_TASK TO COMPLETE:_
Only an exact copy belongs in the answer: the line with "Given: Click 下一页 next page button" and every line after it through the end of the records, pictures left out.

_AVAILABLE DATA:_
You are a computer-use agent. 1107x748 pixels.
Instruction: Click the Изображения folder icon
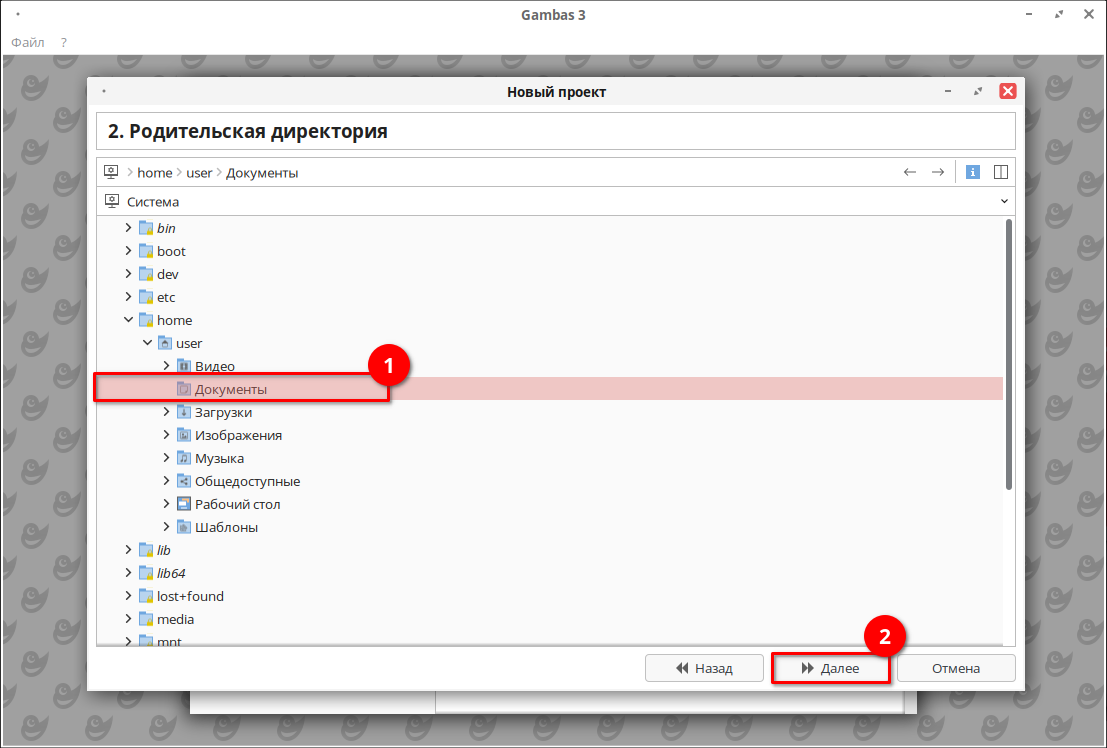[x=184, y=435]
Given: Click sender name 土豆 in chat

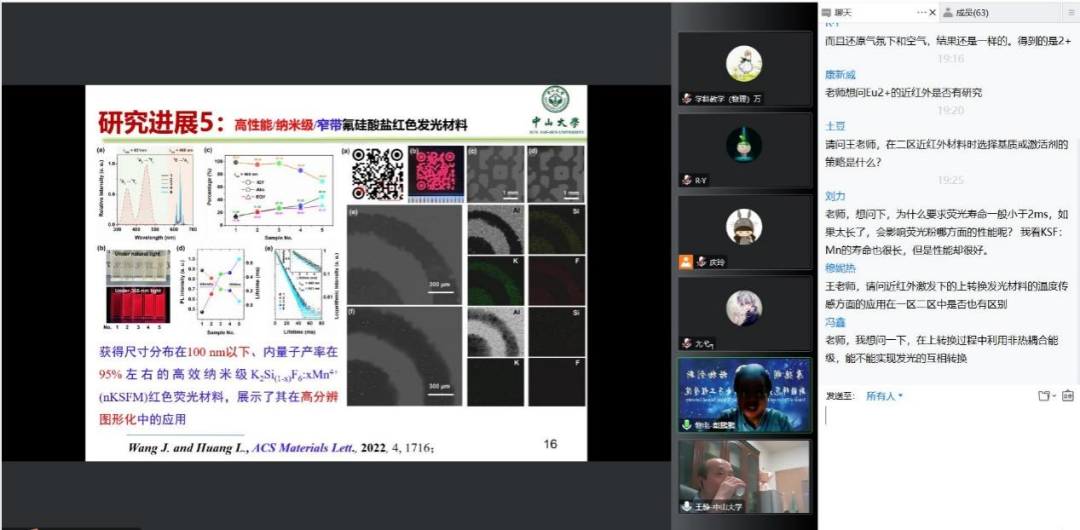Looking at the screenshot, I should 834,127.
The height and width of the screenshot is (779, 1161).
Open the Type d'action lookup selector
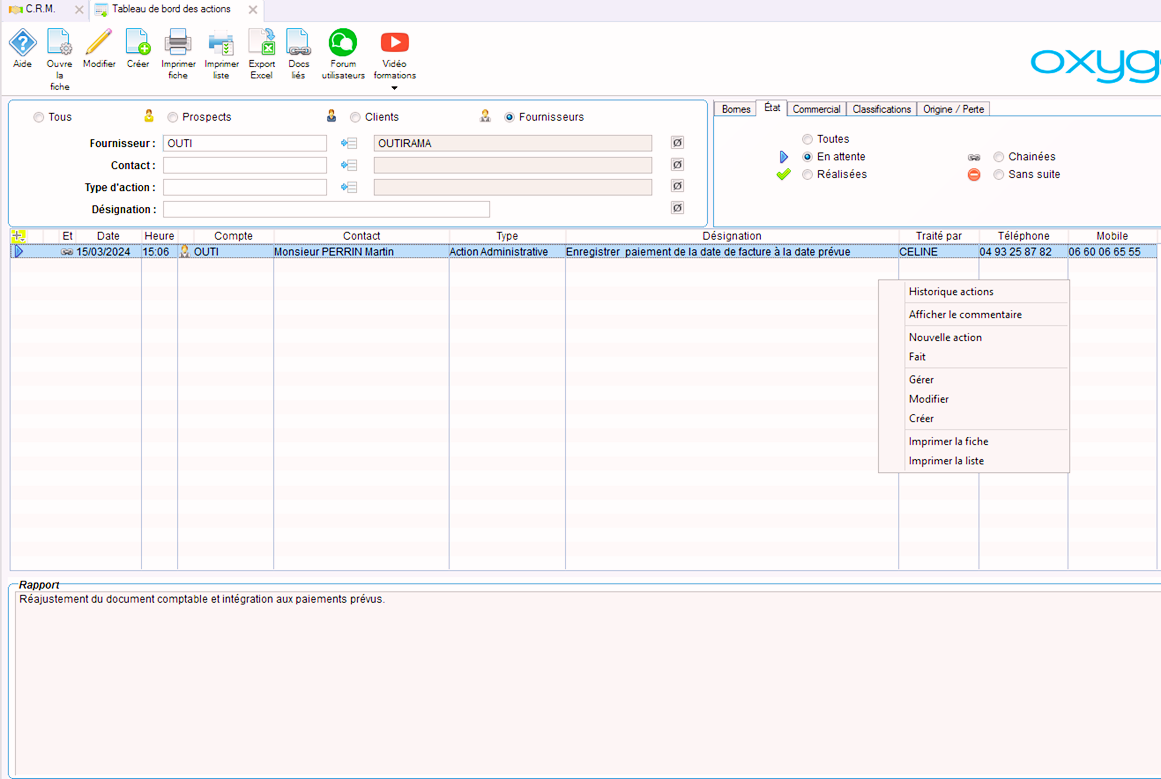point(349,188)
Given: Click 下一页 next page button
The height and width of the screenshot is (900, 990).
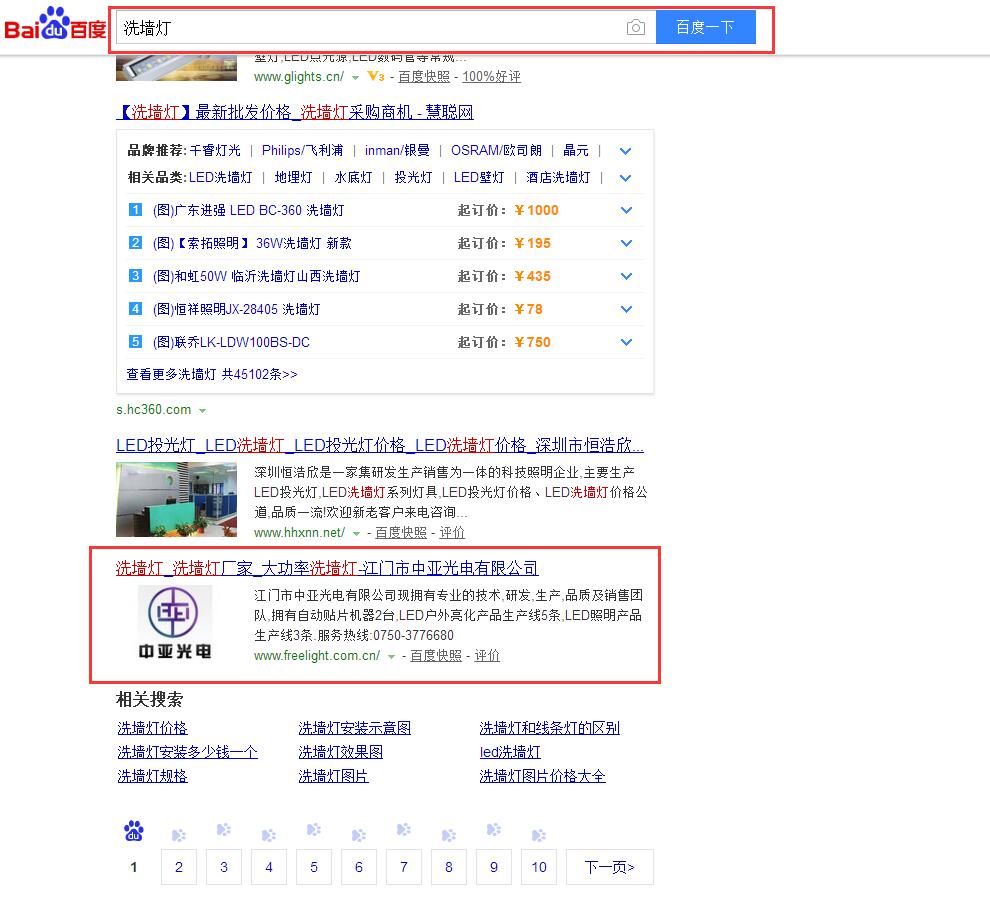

_RESULT OF THIS TASK:_
Given: Click 下一页 next page button
The height and width of the screenshot is (900, 990).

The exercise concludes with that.